Criminal syndicates are reaping huge profits by smuggling mainland tobacco through Hong Kong into Britain, where it is sold at a 5,000 per cent mark-up, a government source says.
With the lure of such profit margins, the racket is thriving despite stringent enforcement action over the past two years, prompting Hong Kong customs to join forces with British and mainland agencies in an effort to stop it.
"The low delivery cost in Hong Kong is one of the main reasons the illicit tobacco is smuggled from the mainland to Britain through Hong Kong," the source said.
Intelligence shows the tobacco, made on the mainland, costs as little as HK$50 per kg on the wholesale market but commands HK$2,600 a kg in Britain.
It is packaged as the British brand Golden Virginia, a rolling tobacco, and sells for about 30 to 40 per cent less than the genuine product.
In an attempt to evade Hong Kong surveillance, counterfeiters have now turned to logistics companies to smuggle the parcels. They are stamped on the mainland with an address in Britain, smuggled into Hong Kong, where they are sent straight to the offices of the logistics companies.
"The logistics companies are then ordered to mail the parcels out of Hong Kong within three hours to avoid being detected by local law enforcement," said Wan Hing-chuen, who heads customs' investigation division combating illicit tobacco.
Previously, counterfeiters had to find places in the city where they could store the tobacco and package it in bags bearing the Golden Virginia name before mailing it to Britain through the postal service.
Last month, customs officers confiscated scores of Britain-bound parcels containing 1.3 tonnes of the tobacco.
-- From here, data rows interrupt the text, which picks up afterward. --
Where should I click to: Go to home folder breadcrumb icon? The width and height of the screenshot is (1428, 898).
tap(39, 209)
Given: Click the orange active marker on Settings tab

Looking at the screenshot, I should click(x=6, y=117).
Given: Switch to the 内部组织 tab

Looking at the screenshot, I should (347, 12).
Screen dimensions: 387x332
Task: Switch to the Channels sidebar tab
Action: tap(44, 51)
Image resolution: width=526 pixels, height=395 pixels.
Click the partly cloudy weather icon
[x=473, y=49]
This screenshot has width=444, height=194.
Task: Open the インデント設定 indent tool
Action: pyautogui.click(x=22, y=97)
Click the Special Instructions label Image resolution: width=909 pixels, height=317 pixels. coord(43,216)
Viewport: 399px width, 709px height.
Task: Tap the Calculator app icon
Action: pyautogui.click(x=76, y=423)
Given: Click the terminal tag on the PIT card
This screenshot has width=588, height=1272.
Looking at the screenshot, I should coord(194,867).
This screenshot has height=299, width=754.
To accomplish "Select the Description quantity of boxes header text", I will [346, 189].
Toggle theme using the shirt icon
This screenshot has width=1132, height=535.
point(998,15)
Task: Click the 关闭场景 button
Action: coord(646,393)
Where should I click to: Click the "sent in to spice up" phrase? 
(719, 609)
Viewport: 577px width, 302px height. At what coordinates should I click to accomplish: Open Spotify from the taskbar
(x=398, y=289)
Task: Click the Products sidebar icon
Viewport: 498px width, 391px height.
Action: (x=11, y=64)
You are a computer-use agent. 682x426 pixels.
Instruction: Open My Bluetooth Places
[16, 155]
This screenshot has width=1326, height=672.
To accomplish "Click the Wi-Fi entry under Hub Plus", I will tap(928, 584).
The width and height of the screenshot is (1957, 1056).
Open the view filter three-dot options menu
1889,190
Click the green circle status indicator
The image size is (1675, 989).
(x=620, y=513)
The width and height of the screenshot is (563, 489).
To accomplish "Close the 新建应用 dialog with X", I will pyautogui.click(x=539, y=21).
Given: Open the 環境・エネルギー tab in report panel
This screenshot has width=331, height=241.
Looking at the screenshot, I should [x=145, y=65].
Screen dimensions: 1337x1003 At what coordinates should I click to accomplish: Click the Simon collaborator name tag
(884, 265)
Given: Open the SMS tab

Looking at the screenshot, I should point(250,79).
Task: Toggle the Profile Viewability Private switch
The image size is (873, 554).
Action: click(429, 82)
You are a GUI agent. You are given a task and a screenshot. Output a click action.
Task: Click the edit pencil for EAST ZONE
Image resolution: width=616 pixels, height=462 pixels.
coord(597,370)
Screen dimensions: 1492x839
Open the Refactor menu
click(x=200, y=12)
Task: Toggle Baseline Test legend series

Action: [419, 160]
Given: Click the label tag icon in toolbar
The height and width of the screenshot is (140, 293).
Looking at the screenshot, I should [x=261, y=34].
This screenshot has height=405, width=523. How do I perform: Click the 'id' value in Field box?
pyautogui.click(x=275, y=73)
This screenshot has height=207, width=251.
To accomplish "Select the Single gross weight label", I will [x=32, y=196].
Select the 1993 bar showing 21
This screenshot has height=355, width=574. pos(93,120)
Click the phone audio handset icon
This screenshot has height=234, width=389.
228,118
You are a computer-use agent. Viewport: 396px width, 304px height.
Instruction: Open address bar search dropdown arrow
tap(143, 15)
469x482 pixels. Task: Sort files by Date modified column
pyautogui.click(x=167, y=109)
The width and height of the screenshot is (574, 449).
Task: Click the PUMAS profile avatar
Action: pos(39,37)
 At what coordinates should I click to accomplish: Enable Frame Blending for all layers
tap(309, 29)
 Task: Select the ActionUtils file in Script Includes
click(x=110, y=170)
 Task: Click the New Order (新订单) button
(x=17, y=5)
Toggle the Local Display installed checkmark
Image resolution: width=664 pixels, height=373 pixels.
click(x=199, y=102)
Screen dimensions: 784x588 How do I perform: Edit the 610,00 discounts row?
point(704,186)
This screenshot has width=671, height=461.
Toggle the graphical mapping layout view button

The haul had an estimated street value of HK$5 million.
In the first two months of the year, about 200kg of the rolling tobacco was seized. Customs officers confiscated nearly 1.3 tonnes in the first three months of last year.
The parcels were declared as containing litter bins, clothes or household products.
Wan said that most of the cases recorded last month were detected after receiving information from logistics companies.
Customs officers at the airport's airmail centre seized more than 10 tonnes between December 2011 and January last year and smashed a major syndicate.
Wan said counterfeiters usually laid low after a seizure then came back with new tactics to evade detection. "It's just a game of cat and mouse," he said.